DOCUMENT SEGMENT
○ ○ ○ ○ ○ ○ ○

There’s No Dollar Value to Sentiment

One of the most challenging ideas for homeowners to comprehend when deciding to sell their home is that there’s no such thing as sentimental value. You may have spent years and years accumulating memories, raising children, celebrating holidays, facing challenges, overcoming obstacles, and building dreams — but those belong to you and cannot be sold with a house. Buyers don’t have any interest in purchasing your sentiments. Instead, they want to imagine themselves making memories of their own.

The Changing Tides of the Market

You may not get out of your home what you’ve put into the property. Pricing your house isn’t as simple as figuring your investment and adding ten percent for profit. When pricing your home to sell, it’s important to evaluate current market trends. Consider whether you’re in a buyer’s market or a seller’s market. Assess interest rates. Understand that certain seasons see higher success rates in real estate transactions. Determine when it’s the best time to sell and when you’re most likely to get top dollar for the sale of your property.

Home Valuation Calculators

The Internet has delivered instant gratification and increased the demand for on-the-spot answers. It’s super easy now to open a web page, type in a few key bits of information, and receive an estimate of what your home might be worth – in seconds! Although estimates generated online can give you a rough idea of where to start when pricing your home, they’re far from accurate. Online valuation calculators process data such as the location of your house, number of bedrooms or bathrooms, size of the property, and the year the home was built. However, these calculators lack the human factor. Computers have no way to assess appreciation or depreciation of a neighborhood, the condition of the home or the landscaping, upgrades to the house, etc. Go ahead and get the free estimate if you’d like, but don’t rely on that estimate as a sole means for pricing your house to sell.

Listing Appraisals

Listing appraisals, also known as pre-appraisals, may help you hone in on the best price for your house. You cannot use it to satisfy the buyer’s lender’s request to have the home appraised, but having the home assessed by a non-biased, third-party professional may give you peace of mind. The appraiser uses data similar to the valuation calculators but also determines the actual square footage of the property, and how well the house has aged. Combining the data, a comprehensive market analysis, and personal assessment, the appraiser determines what he or she believes is a fair market value. However, there’s as much art to appraising a home as there is science and it all boils down to opinion. Furthermore, the appraisal has no value to anyone other than you and can cost between $300 and $700. In actuality, your real estate agent can provide the same service.

○ ○ ○ ○ ○ ○ ○

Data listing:
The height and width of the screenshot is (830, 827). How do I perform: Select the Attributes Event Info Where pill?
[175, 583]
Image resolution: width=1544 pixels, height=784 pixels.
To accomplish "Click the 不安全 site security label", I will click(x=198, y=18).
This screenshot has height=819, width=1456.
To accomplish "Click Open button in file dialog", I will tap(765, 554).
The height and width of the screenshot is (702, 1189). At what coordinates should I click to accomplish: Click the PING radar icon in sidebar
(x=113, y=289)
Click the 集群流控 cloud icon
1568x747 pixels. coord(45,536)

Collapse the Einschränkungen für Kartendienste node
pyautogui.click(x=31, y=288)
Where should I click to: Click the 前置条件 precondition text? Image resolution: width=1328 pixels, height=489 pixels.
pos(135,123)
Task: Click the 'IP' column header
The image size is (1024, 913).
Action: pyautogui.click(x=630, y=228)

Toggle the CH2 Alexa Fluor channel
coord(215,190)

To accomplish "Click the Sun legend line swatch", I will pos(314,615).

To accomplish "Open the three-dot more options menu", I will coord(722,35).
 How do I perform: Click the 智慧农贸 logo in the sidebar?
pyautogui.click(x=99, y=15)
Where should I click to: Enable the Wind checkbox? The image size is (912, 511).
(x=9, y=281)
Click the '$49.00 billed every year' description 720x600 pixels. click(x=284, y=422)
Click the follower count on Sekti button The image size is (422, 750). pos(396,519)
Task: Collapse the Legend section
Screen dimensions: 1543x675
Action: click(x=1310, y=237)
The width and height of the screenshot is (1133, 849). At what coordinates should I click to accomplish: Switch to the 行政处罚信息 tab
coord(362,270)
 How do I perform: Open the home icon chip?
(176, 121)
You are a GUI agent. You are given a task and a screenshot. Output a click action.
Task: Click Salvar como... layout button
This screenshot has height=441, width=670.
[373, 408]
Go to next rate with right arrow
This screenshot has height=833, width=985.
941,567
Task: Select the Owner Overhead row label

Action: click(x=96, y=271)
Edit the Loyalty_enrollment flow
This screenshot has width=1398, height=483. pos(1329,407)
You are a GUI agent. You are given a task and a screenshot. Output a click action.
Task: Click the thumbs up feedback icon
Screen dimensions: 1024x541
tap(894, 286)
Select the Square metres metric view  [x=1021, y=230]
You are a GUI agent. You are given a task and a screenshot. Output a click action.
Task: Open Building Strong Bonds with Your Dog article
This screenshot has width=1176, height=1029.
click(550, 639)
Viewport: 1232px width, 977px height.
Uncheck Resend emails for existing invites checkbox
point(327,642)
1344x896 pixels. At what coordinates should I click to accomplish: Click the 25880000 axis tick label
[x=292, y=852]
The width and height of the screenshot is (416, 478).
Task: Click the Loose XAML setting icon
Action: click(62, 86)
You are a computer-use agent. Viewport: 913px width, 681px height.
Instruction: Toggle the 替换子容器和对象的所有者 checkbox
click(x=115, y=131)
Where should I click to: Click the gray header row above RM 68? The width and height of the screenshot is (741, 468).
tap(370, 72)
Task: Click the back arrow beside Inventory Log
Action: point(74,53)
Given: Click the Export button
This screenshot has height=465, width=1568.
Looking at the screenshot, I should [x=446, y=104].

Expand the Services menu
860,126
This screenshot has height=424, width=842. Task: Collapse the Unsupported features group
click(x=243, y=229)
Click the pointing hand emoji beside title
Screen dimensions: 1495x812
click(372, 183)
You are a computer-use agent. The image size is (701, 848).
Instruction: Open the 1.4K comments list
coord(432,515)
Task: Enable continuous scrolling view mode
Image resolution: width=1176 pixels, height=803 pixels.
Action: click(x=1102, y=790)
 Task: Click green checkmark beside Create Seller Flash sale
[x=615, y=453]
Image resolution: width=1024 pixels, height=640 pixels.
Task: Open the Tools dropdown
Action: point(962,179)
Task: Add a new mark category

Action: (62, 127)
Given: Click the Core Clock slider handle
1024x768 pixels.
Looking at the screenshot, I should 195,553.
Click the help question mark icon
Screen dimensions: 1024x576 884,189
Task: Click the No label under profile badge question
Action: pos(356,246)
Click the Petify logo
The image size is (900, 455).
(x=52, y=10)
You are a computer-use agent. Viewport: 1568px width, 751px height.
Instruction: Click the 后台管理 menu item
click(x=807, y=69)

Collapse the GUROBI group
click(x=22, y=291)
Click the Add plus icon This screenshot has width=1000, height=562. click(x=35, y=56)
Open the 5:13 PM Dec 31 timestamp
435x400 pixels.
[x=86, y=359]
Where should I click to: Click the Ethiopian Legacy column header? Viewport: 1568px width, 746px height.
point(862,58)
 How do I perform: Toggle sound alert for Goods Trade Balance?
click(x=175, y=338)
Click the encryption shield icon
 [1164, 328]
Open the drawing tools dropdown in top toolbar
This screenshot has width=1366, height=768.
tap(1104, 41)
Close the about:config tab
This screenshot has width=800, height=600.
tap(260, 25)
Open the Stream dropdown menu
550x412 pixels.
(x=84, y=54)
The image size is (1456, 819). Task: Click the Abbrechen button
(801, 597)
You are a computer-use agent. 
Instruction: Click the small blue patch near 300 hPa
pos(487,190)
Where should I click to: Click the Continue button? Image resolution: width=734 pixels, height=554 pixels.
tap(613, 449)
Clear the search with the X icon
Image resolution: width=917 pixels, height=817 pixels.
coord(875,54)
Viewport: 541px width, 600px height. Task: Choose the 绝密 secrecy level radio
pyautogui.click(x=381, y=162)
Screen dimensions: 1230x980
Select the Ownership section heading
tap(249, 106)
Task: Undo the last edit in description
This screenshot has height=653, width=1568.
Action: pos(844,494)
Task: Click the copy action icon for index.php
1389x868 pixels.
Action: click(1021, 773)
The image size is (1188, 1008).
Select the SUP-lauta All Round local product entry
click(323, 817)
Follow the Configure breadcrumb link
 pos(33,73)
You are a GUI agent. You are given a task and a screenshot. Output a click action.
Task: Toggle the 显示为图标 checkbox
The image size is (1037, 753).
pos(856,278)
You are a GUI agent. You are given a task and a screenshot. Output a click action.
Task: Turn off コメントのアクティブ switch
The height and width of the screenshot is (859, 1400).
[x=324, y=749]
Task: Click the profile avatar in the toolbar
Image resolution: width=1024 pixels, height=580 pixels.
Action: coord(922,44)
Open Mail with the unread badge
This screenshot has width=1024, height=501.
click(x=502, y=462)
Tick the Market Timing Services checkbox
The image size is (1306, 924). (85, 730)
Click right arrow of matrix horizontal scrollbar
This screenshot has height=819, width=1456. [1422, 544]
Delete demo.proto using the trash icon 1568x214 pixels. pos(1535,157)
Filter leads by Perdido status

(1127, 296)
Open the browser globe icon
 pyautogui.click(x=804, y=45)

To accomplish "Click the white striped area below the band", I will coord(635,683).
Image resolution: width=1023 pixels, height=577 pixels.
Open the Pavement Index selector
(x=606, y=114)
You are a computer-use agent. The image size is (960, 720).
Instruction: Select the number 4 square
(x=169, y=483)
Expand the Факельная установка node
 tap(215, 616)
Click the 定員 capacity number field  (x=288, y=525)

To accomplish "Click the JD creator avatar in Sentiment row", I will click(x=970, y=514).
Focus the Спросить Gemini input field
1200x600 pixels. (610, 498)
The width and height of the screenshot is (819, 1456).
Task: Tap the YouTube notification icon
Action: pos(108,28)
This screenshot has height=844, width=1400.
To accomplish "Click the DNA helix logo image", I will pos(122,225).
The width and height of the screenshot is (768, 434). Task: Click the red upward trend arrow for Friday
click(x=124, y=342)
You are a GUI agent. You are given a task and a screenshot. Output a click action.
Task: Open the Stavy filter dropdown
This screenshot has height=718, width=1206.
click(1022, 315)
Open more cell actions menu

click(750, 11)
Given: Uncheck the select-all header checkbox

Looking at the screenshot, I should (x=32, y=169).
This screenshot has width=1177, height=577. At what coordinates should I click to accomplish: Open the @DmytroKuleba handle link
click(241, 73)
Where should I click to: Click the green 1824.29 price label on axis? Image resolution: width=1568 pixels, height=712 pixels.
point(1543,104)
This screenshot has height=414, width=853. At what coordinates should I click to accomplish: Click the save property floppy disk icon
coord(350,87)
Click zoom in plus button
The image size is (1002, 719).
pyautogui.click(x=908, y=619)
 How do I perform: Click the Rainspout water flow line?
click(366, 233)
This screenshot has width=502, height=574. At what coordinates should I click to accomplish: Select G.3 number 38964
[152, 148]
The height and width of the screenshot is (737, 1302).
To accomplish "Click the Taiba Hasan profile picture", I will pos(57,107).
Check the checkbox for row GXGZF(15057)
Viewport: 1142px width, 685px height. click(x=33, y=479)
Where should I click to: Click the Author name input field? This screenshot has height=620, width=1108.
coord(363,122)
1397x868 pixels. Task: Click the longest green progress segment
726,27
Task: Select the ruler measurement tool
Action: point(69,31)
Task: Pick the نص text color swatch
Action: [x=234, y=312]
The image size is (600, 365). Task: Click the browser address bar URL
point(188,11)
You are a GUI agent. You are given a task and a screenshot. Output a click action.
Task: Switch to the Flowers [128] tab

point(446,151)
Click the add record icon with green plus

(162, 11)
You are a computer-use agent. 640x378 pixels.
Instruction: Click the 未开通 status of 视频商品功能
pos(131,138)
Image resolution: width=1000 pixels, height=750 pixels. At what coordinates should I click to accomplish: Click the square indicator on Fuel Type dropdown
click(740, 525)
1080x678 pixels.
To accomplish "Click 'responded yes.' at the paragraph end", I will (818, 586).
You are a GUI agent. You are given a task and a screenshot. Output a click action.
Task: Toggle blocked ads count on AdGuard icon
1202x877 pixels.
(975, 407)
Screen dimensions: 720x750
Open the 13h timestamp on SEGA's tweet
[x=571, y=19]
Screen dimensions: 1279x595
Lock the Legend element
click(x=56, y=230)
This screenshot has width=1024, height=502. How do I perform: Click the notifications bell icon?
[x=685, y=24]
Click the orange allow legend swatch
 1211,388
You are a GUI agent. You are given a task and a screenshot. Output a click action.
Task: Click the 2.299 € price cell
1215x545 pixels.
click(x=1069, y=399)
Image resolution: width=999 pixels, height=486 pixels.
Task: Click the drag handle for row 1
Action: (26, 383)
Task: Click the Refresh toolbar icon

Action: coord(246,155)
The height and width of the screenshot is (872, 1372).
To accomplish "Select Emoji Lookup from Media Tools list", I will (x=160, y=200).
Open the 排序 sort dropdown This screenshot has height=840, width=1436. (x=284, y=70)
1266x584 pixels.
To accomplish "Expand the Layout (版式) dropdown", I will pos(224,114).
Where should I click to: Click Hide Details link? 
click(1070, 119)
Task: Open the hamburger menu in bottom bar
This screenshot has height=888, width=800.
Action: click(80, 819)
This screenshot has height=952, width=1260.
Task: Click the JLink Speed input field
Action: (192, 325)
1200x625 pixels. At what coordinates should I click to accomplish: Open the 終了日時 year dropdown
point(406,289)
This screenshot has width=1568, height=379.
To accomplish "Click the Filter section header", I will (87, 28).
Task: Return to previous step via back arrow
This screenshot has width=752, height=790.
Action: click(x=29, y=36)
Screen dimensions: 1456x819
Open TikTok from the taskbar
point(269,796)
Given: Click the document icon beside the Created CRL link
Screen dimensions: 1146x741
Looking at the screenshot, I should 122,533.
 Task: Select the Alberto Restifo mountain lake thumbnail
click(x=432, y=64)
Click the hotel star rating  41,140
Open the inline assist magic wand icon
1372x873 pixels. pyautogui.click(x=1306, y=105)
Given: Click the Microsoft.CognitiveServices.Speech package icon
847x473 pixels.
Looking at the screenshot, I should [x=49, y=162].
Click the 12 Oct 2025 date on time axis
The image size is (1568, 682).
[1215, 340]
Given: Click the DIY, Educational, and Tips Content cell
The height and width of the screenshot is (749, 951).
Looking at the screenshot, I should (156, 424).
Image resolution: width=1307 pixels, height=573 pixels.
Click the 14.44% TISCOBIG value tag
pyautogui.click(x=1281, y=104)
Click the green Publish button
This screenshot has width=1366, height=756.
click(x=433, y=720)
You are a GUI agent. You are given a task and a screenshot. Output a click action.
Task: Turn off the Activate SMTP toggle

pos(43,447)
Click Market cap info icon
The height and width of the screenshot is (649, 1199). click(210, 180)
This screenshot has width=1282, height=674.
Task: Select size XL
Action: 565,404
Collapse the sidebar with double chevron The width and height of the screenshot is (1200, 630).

○ ○ ○ ○ ○ ○ ○

WHAT YOU NEED TO DO
A) Reproduce word for word the stretch of the home-pricing article from "The Changing Tides" through "of your property.".
B) List every section heading in the home-pricing article.

RESPONSES IN ORDER
A)
The Changing Tides of the Market

You may not get out of your home what you’ve put into the property. Pricing your house isn’t as simple as figuring your investment and adding ten percent for profit. When pricing your home to sell, it’s important to evaluate current market trends. Consider whether you’re in a buyer’s market or a seller’s market. Assess interest rates. Understand that certain seasons see higher success rates in real estate transactions. Determine when it’s the best time to sell and when you’re most likely to get top dollar for the sale of your property.

B)
There’s No Dollar Value to Sentiment
The Changing Tides of the Market
Home Valuation Calculators
Listing Appraisals